Homebodies: What’s important to Homebodies is: being near their family; being very familiar with the area; living with family to save money. “Homebodies are not motivated by quality of life ? such as cultural offerings, arts and music,” Vincent says. “Nor do company or community recruiting efforts, nor benefits and/or special incentives work for homebodies, unless, of course, it’s from their hometown.”
Dreamers: What’s important to Dreamers is their compelling vision of what they want to do. “Dreamers don’t care if there are a lot of jobs in the field or if they’ll get a high salary; they don’t care if they have a good standard of living, and they will sacrifice or forego relationships for the sake of the dream,” Vincent says. “Dreamers will sacrifice to realize their dream. Their wildcard motivators are unique to their vision and transcend other issues.”
Recruitables: What’s important to Recruitables are: efforts made by a company or community representative to recruit them; recommendations from trusted professors; benefits and/or special incentives such as loan-payback programs; being near professional contacts. “Recruitables are looking for the best deal overall and will amend their mission in order to get it,” Vincent says.

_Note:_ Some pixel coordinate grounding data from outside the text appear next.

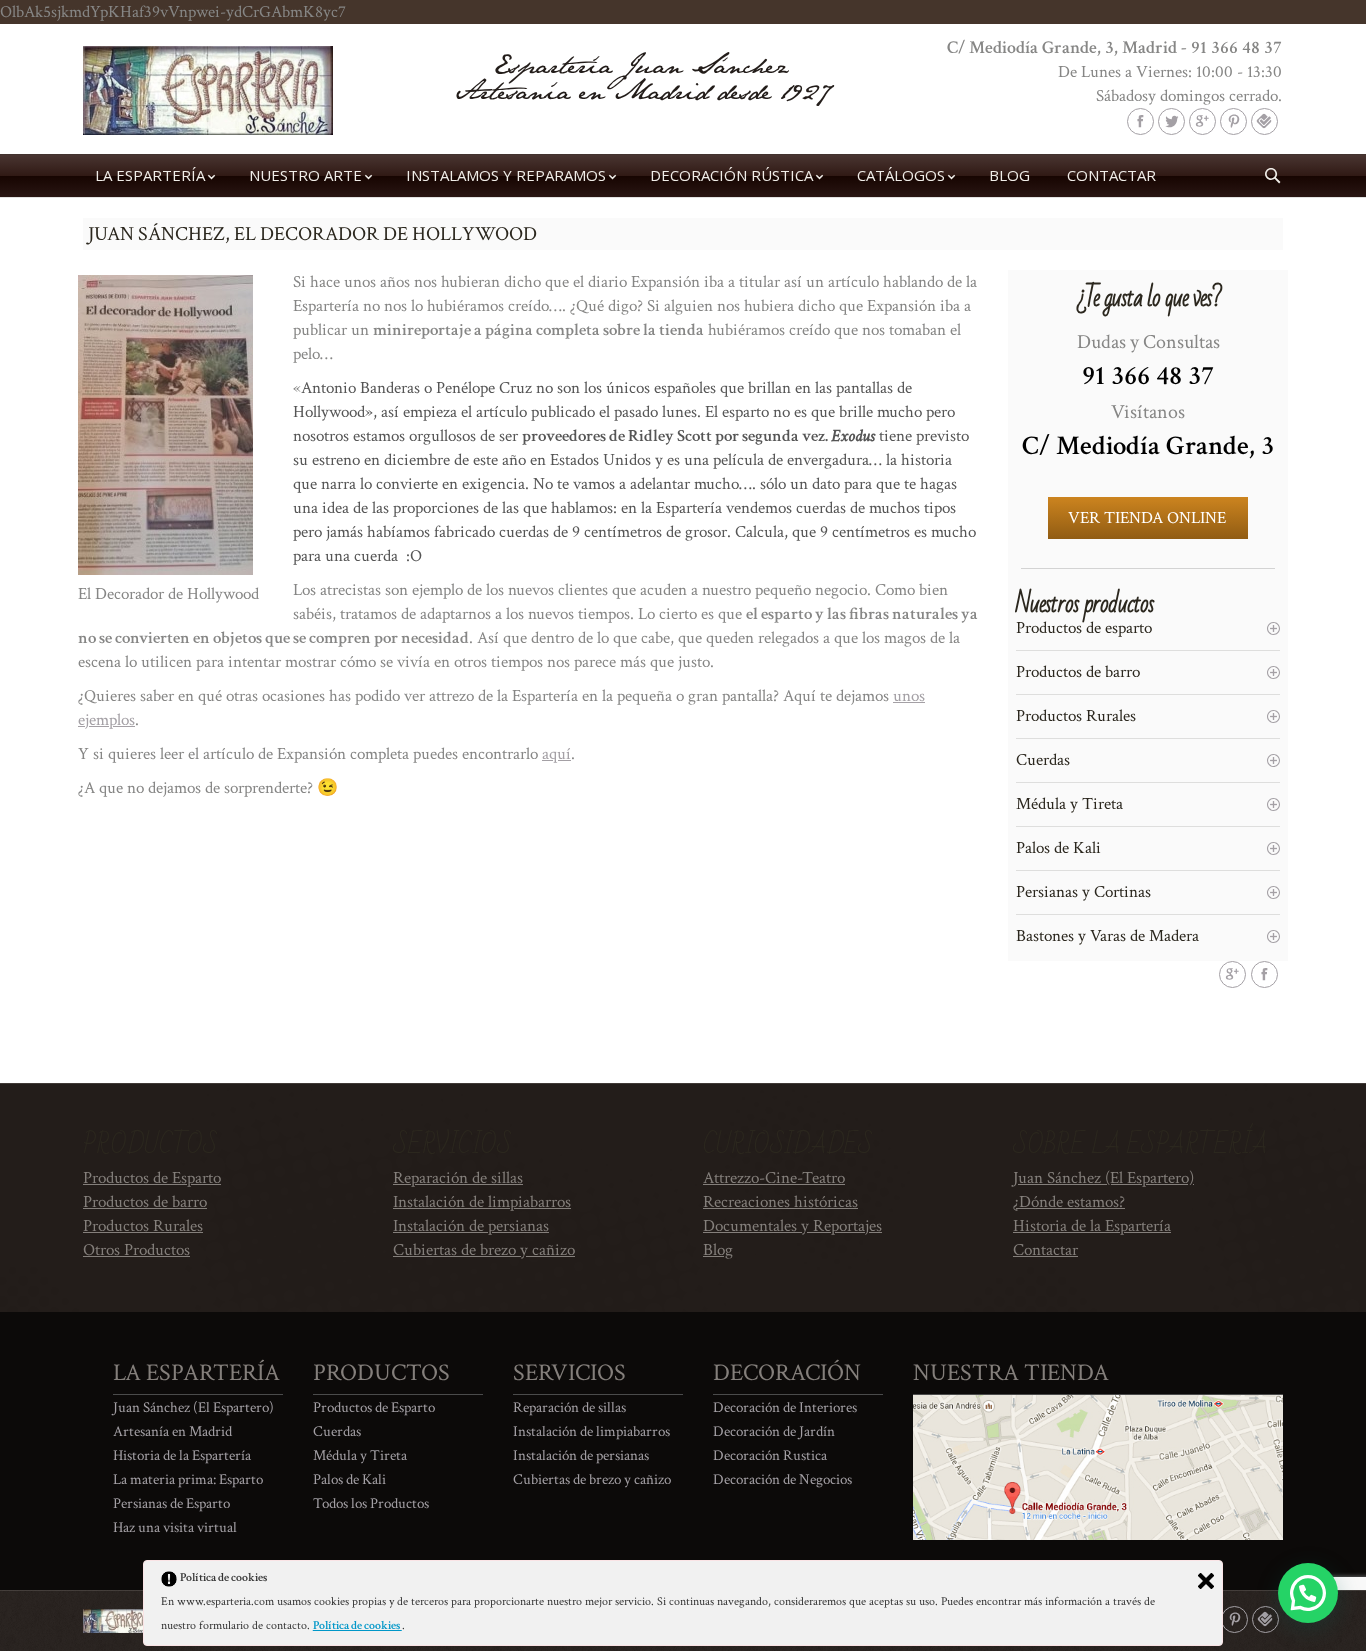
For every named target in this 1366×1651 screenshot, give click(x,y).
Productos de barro (1078, 672)
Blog (718, 1250)
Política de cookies (357, 1625)
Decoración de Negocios (782, 1479)
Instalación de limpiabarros (482, 1202)
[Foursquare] (1264, 121)
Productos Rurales (1076, 716)
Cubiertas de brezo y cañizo (484, 1250)
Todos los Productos (371, 1503)
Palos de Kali (1058, 848)
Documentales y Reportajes (792, 1226)
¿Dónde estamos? (1069, 1202)
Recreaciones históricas (780, 1202)
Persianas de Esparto (171, 1503)
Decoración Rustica (770, 1455)
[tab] (1148, 628)
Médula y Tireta (1069, 804)
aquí (556, 754)
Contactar (1045, 1250)
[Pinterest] (1233, 121)
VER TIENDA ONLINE (1147, 518)
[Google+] (1202, 121)
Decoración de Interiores (785, 1407)
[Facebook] (1140, 121)
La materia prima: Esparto (188, 1479)
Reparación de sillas (458, 1178)
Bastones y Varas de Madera (1107, 936)
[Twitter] (1171, 121)
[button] (1308, 1593)
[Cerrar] (1206, 1581)
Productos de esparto (1084, 628)
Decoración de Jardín (774, 1431)
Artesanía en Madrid (172, 1431)
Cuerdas (1043, 760)
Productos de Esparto (152, 1178)
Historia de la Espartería (1092, 1226)
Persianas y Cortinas (1083, 892)
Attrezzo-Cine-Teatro (774, 1178)
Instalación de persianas (471, 1226)
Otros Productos (136, 1250)
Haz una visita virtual (175, 1527)
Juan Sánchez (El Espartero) (1103, 1178)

Careerists: Vincent says what’s important to Careerists is “The Career. The Career. The Career.” They seek high salaries for jobs in their field; excellent opportunity to land their dream job; the opportunity to immediately get or start a job that will at least pay the bills. “Careerists are not concerned about reasonable cost of living, housing options, neighborhood facilities or a safe, diverse environment, unless it’s in a place that is known for their field,” Vincent says.
About the Respondents
Of the 2,299 participants in the study sample, 13 percent are full-time students pursuing associate’s degrees, 1 percent are part-time students pursuing associate’s degrees, 66 percent are full-time students pursuing bachelor’s degrees, 2 percent are part-time students pursuing bachelor’s degrees, 16 percent are full-time students pursuing graduate degrees and 2 percent are part-time students pursuing graduate degrees.
Data was collected from students enrolled at SUNY Canton, Cayuga Community College, Cazenovia College, Clarkson University, Colgate University, Cornell University, SUNY Cortland, Crouse Hospital School of Nursing, Empire State College, SUNY Environmental Science and Forestry, Hamilton College, Herkimer County Community College, SUNY Institute of Technology at Utica/Rome, Ithaca College, Le Moyne College, Mohawk Valley Community College, Onondaga Community College, SUC Potsdam, St. Joseph’s Hospital Health Center College of Nursing, St. Lawrence University, Syracuse University, SUNY Upstate Medical University, Tompkins Cortland Community College, Utica College and Wells College.
The final research report and all data will be available on the project web site (www.projectkeepus.com) after Dec. 13.